WHAT THE TASK ASKS
Omit every picture, then return the listing verbatim.

== Segment start ==

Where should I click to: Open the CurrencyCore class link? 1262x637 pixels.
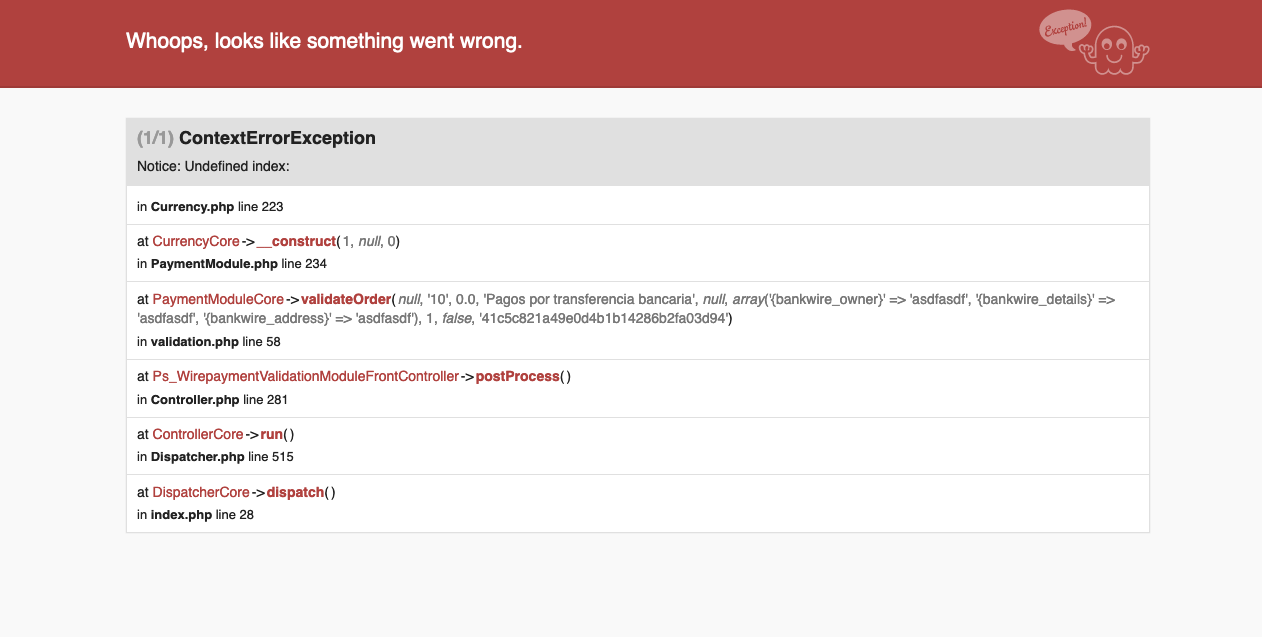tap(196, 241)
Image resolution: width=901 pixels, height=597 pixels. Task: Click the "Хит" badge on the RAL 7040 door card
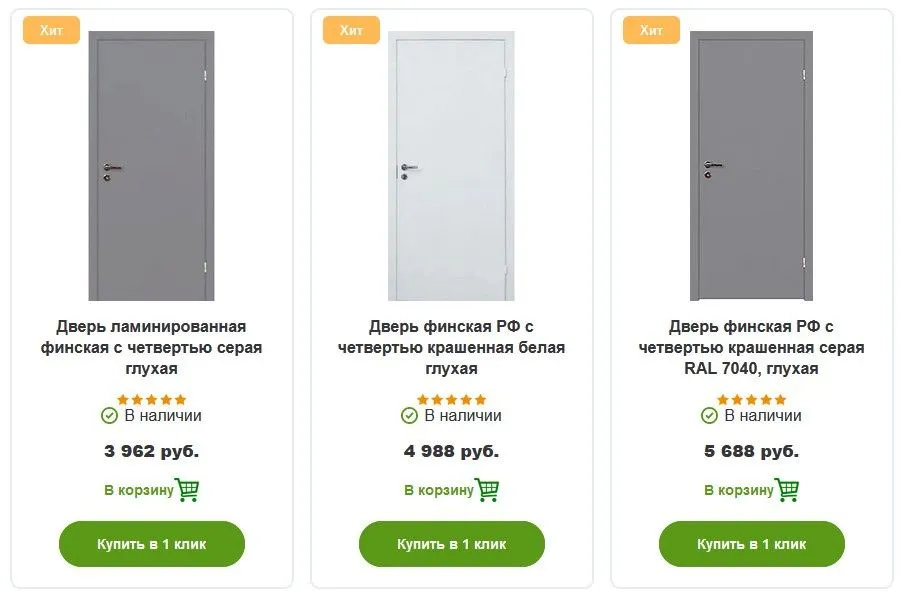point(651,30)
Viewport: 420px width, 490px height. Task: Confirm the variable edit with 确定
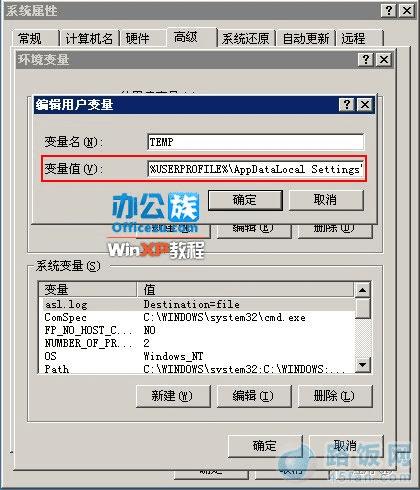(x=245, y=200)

== Segment end ==

RESULT
Where should I click to: Open the CurrencyCore class link? 1262x637 pixels.
tap(196, 241)
Image resolution: width=901 pixels, height=597 pixels. Task: Click the "Хит" badge on the RAL 7040 door card
point(651,30)
Viewport: 420px width, 490px height. Task: Confirm the variable edit with 确定
(x=245, y=200)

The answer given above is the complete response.